**ESTRATTO DELLA PAGINA:**
--------------------------------
Il governo israeliano ha annunciato ieri la
liberazione di 400 detenuti palestinesi. La decisione è stata assunta da
Israele per favorire una politica di distensione verso il presidente
dell'Autorità nazionale palestinese, Abu Mazen. La data del rilascio non è
stata comunicata. Israele aveva già rilasciato 500 detenuti
palestinesi lo scorso 21 febbraio dopo l'annuncio di Abu Mazen del cessate il
fuoco seguente al vertice di Sharm el-Sheik. Intanto, nei Territori, l'Intifada armata cerca di riprendere
l'iniziativa. Ieri quattro palestinesi sono rimasti uccisi in diversi scontri a
fuoco.
Almeno 11 morti nel sudovest
della Somalia, per i violenti combattimenti in corso tra fazioni rivali a
Baidoa. I miliziani che la controllano, infatti, si oppongono alla decisione
del governo di transizione, in esilio in Kenya, di trasferirsi in questa città.
Contestato anche l’arrivo di un contingente di pace, formato da militari
etiopi.
Proprio dall’Etiopia, intanto,
giungono i risultati delle elezioni parlamentari di domenica scorsa. Non sono
ancora dati definitivi, ma sono sufficienti per affermare che la coalizione del
premier uscente, Zenawi, ha conquistato la maggioranza assoluta. Il nuovo
governo sarà dunque formato dal Fronte democratico rivoluzionario del popolo
etiope e da quattro partiti minori.
Contribuire
all’applicazione dell’accordo di pace firmato nel gennaio scorso, dopo oltre 20
anni di guerra civile tra governo di Khartoum e
ribelli: questo l’obiettivo del segretario generale dell’Onu, Kofi Annan, in
visita ieri in sud Sudan, dove ha incontrato il leader del Movimento di
liberazione sudanese, John Garang. A lui, Annan ha assicurato: “Le Nazioni
Unite sono qui, raddoppieremo i nostri sforzi ed eserciteremo pressioni sulla
comunità internazionale per dar seguito ai suoi impegni”.
I dati sulla
criminalità in Kenya, per quanto inferiori all’anno scorso, assomigliano sempre
a un bollettino di guerra. Li riassume, citando fonti del ministero
dell'Interno e della polizia, il quotidiano 'Nation'. Nei primi tre mesi
dell'anno, ci sono stati 295 omicidi: 83 in gennaio, 119 in febbraio, 93 in
marzo. Almeno 660, nello stesso periodo, i casi di violenza sessuale
denunciati.
Due uomini
sono morti attraversando i campi minati al confine tra Grecia e Turchia, nella
provincia nord orientale di Evros. I due, originari della Georgia, cercavano di
entrare clandestinamente in territorio greco. L'incidente è avvenuto nella
tarda serata di sabato. I corpi devastati delle due vittime, a causa della
difficoltà di movimento nel campo minato, sono stati recuperati dalle squadre
di soccorso soltanto 11 ore dopo.
--------------------------------
**Voci salvate:**

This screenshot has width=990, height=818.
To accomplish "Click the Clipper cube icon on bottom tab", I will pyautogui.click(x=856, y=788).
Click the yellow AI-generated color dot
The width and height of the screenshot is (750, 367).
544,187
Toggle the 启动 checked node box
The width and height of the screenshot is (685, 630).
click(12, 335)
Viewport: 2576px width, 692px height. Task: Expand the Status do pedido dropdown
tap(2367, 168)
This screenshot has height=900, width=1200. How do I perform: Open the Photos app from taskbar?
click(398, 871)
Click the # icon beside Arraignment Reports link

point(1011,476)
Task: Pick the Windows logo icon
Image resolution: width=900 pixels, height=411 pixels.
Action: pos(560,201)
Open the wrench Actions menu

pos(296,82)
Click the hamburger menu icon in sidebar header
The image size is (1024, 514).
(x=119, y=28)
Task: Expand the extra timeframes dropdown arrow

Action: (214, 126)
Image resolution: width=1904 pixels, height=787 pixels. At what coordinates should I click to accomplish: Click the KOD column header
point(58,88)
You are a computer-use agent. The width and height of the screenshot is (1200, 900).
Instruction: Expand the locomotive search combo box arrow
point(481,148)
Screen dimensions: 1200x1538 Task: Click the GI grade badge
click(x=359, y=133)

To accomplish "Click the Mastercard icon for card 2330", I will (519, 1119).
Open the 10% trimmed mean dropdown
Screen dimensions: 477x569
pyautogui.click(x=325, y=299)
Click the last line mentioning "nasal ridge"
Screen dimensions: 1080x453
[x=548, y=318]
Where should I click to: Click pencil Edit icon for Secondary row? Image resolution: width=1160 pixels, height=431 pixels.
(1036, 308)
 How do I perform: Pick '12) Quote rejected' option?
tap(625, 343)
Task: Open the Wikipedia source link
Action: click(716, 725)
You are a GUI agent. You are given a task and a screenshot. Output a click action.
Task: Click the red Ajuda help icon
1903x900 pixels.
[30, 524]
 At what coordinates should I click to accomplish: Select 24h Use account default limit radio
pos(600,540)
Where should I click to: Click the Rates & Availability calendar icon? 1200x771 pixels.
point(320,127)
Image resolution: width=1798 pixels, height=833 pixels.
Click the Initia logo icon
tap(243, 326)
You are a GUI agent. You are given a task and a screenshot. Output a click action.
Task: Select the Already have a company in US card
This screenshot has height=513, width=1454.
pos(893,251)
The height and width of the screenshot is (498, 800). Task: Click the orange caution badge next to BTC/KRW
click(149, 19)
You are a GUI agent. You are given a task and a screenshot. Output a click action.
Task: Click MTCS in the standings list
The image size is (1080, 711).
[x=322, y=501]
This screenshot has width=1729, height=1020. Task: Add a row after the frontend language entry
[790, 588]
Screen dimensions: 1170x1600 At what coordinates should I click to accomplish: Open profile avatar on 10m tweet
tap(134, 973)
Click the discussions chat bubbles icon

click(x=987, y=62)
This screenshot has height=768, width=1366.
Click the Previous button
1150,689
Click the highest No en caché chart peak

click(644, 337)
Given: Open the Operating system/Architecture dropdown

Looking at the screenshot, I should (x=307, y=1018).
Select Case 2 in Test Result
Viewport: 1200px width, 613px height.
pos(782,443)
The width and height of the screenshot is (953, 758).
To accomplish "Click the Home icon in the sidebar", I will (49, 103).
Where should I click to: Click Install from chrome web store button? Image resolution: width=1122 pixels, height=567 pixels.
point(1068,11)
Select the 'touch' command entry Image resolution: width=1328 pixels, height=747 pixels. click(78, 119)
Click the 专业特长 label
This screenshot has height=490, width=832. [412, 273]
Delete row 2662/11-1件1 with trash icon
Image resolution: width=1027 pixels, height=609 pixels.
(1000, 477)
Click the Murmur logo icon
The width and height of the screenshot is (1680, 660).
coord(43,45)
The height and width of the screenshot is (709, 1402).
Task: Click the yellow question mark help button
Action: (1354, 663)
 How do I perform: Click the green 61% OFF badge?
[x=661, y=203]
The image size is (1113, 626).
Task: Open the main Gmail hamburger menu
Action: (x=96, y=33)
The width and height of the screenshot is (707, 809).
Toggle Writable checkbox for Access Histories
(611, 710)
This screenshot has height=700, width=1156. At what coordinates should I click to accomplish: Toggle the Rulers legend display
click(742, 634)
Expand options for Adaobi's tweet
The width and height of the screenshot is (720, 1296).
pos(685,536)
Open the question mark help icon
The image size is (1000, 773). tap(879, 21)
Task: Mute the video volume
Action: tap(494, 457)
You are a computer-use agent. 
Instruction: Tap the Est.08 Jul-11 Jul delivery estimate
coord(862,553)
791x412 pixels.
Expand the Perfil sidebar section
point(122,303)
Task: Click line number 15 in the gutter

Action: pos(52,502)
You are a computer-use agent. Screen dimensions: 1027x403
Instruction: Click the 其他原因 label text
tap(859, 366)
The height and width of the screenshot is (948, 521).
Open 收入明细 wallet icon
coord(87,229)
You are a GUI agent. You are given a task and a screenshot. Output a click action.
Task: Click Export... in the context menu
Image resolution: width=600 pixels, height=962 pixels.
--------------------------------
**COME PROCEDERE:** Riporta parola per parola il tratto dell'estratto della pagina che va da "Contestato anche l’arrivo" fino a "quattro partiti minori.".

**RISPOSTA:**
Contestato anche l’arrivo di un contingente di pace, formato da militari
etiopi.
Proprio dall’Etiopia, intanto,
giungono i risultati delle elezioni parlamentari di domenica scorsa. Non sono
ancora dati definitivi, ma sono sufficienti per affermare che la coalizione del
premier uscente, Zenawi, ha conquistato la maggioranza assoluta. Il nuovo
governo sarà dunque formato dal Fronte democratico rivoluzionario del popolo
etiope e da quattro partiti minori.